COVID-19 is also known to dysregulate proinflammatory cytokines, induce endothelial dysfunction, and cause subclinical impairment of the liver, potentially causing INR fluctuations in warfarin-treated patients [1,4]. Studies also note decreased extra-hepatic vitamin K in COVID-19 from heightened vitamin K demand for Matrix Gla protein-crucial for preventing lung elastic fibers’ calcification and degradation [5]. This variation may be patient-specific, requiring further research into the link between inflammatory pathways and INR elevation. Close monitoring of warfarin-treated COVID-19 patients is crucial, as effects may persist weeks after symptom resolution. Further research is needed to understand the association between inflammatory and coagulation pathway dysregulation and higher INR in patients on warfarin, emphasizing the need for closer monitoring post-COVID-19 symptom resolution.

Conflicts of interest: None of the contributing Authors listed above have any conflicts of interest to disclose

1. The Open SAFELY Collaborative, Wong AYS, Tomlinson LA, et al. Association between warfarin and COVID-19-related outcomes compared with direct oral anticoagulants: population-based cohort study. J Hematol Oncol. 2021; 14: 172.

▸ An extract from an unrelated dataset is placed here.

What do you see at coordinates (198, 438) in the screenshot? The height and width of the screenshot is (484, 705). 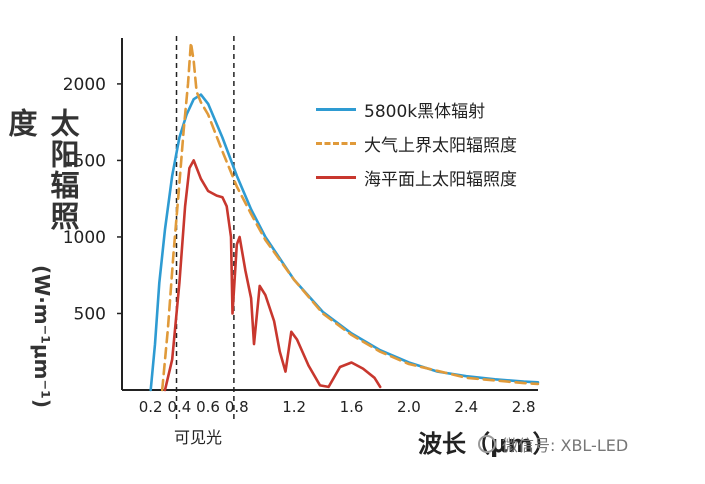 I see `visible-light-label: 可见光` at bounding box center [198, 438].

2. Malas MB, Naazie IN, Elsayed N, Mathlouthi A, Marmor R, et al. Thromboembolism risk of COVID-19 is high and associated with a higher risk of mortality: A systematic review and meta-analysis. E Clinical Medicine. 2020; 29: 100639. doi: 10.1016/j. eclinm.2020.100639.
3. Pearson LN, Johnson SA, Greene DN, Chambliss AB, Farnsworth CW, et al. Side-Effects of COVID-19 on Patient Care: An INR Story. J Appl Lab Med. 2021; 6(4): 953-961. doi: 10.1093/jalm/jfab025.

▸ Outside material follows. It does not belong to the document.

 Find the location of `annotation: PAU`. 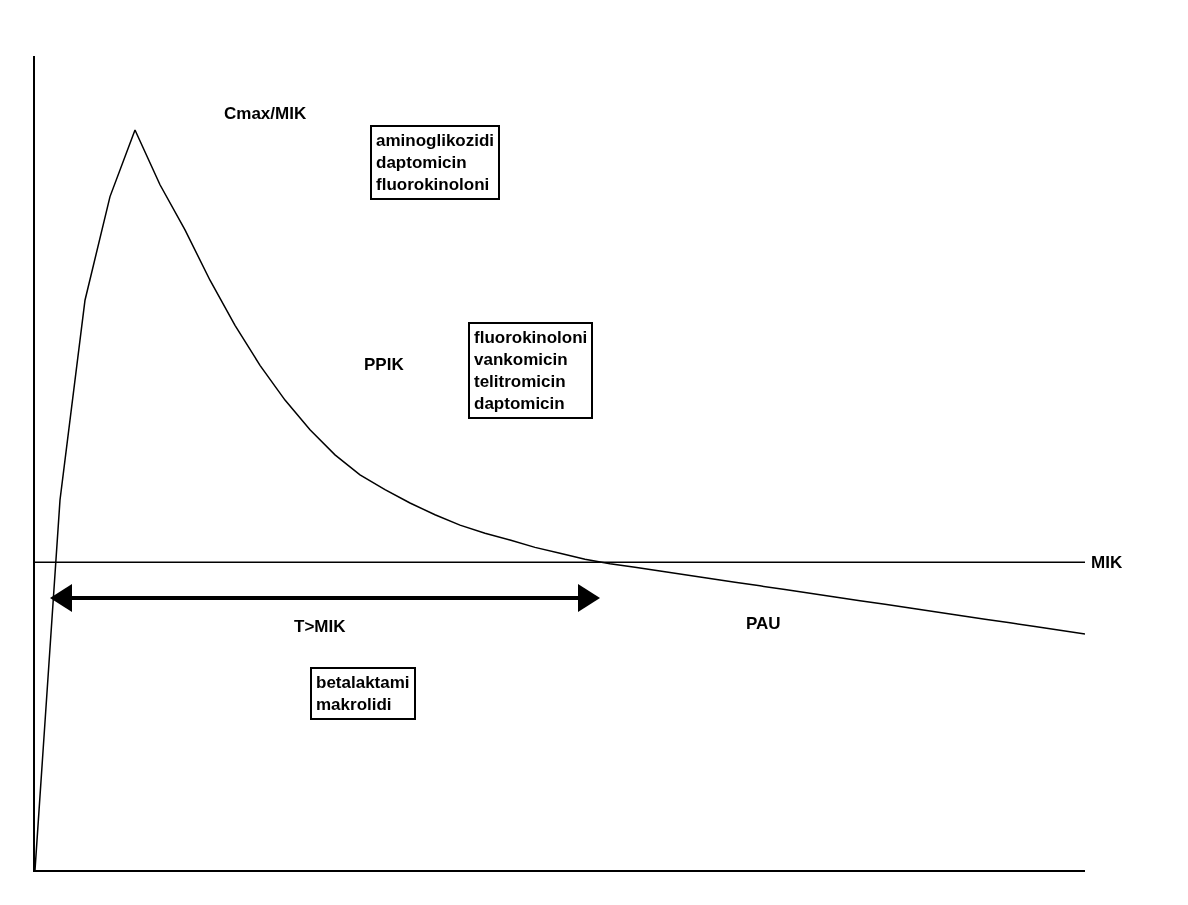

annotation: PAU is located at coordinates (764, 624).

4. Speed V, Patel RK, Byrne R, Roberts LN, Arya R. A perfect storm: Root cause analysis of supra-therapeutic anticoagulation with vitamin K antagonists during the COVID-19 pandemic. Thromb Res. 2020; 192: 73-74.
5. Dofferhoff ASM, Piscaer I, Schurgers LJ, Visser MPJ, Gosens R, et al. Reduced Vitamin K Status as a Potentially Modifiable Risk Factor of Severe Coronavirus Disease 2019. Clin Infect Dis. 2021; 73(11): e4039-e4046. doi: 10.1093/cid/ciaa1258.